Real-world data confirm that the benefit of platinum-based chemotherapy in patients with high-grade serous ovarian cancer whose disease progresses following poly (ADP-ribose) polymerase (PARP) inhibitor treatment is greatest in those patients with a platinum-free interval >12 months.
In an analysis of 54 patients with high-grade serous ovarian cancer who were treated with chemotherapy after progressing on maintenance PARP inhibitors, median overall survival (OS) was 6.8 months for patients who received subsequent nonplatinum chemotherapy, 14.2 months for patients who received PARP maintenance with a platinum-free interval of 6 to 12 months, and 28.2 months for those who received PARP maintenance with a platinum-free interval >12 months. The data were presented by Andrea Plaja Salarich, MD, Medical Oncology Department, Catalan Institute of Oncology, Badalona, Spain, and colleagues at the European Society for Medical Oncology Virtual Congress 2020.
PARP inhibitors and platinum therapies have similar mechanisms of action, and cross-resistance has been demonstrated, casting doubt on the benefit of subsequent platinum therapy after PARP inhibitor progression. The investigators sought real-world data to examine platinum outcomes after PARP inhibition.
The 54 patients included in the analysis were treated with subsequent chemotherapy after progression following maintenance with PARP inhibitors at 3 hospitals. Slightly more than half (57.4%) of patients had BRCA-mutated cancer. Overall, 4 (7.4%) received PARP inhibitors after first-line therapy, 25 (46.3%) received PARP inhibitors after second-line therapy, and 25 (46.3%) received PARP inhibitors after third (or subsequent)-line therapy. Thirty-four (63%) patients received olaparib (Lynparza) as their PARP inhibitor and 20 (37%) received niraparib (Zejula). Median progression-free survival (PFS) with the use of PARP inhibitors as maintenance in the recurrent setting was 7.5 months, and PFS to subsequent chemotherapy was 15.4 months.

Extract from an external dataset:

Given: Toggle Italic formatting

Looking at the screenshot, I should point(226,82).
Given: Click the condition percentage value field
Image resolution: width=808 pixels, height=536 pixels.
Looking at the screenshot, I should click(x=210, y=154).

Median PFS was 5.1 months, 5.1 months, and 9.4 months for patients who received subsequent nonplatinum chemotherapy, patients with a platinum-free interval of 6 to 12 months, and those with a platinum-free interval >12 months, respectively.
The overall response rate associated with subsequent platinum therapy was 33.3% and disease progression was 28.6%.
For patients with a platinum-free interval of 6 to 12 months, 22.7% had a partial response, 27.3% had stable disease as their best response, and 50.0% had progressive disease.
For patients with a platinum-free interval >12 months, 20% had a complete response and 25% had a partial response, 50% had stable disease, and 5% had progressive disease. The 4 patients who experienced complete response had BRCA-mutation–positive tumors and were receiving PARP inhibitors in the recurrent setting.
For the patients who received subsequent nonplatinum chemotherapy, 28.6% achieved partial response, 28.6% had stable disease, and 42.9% experienced disease progression.
Median PFS was 5.1 months, 5.1 months, and 9.4 months for patients who received subsequent nonplatinum chemotherapy, patients with a platinum-free interval of 6 to 12 months, and those with a platinum-free interval >12 months, respectively (P = .055 for platinum vs nonplatinum chemotherapy comparison). A similar trend was observed for median OS, which was 6.8 months, 14.2 months, and 28.2 months, among the 3 patient groups, respectively (P = .018 for platinum vs nonplatinum chemotherapy comparison).
The investigators concluded that the role of subsequent platinum after PARP inhibitor therapy in the subgroup with a 6- to 12-month platinum-free interval warrants further research.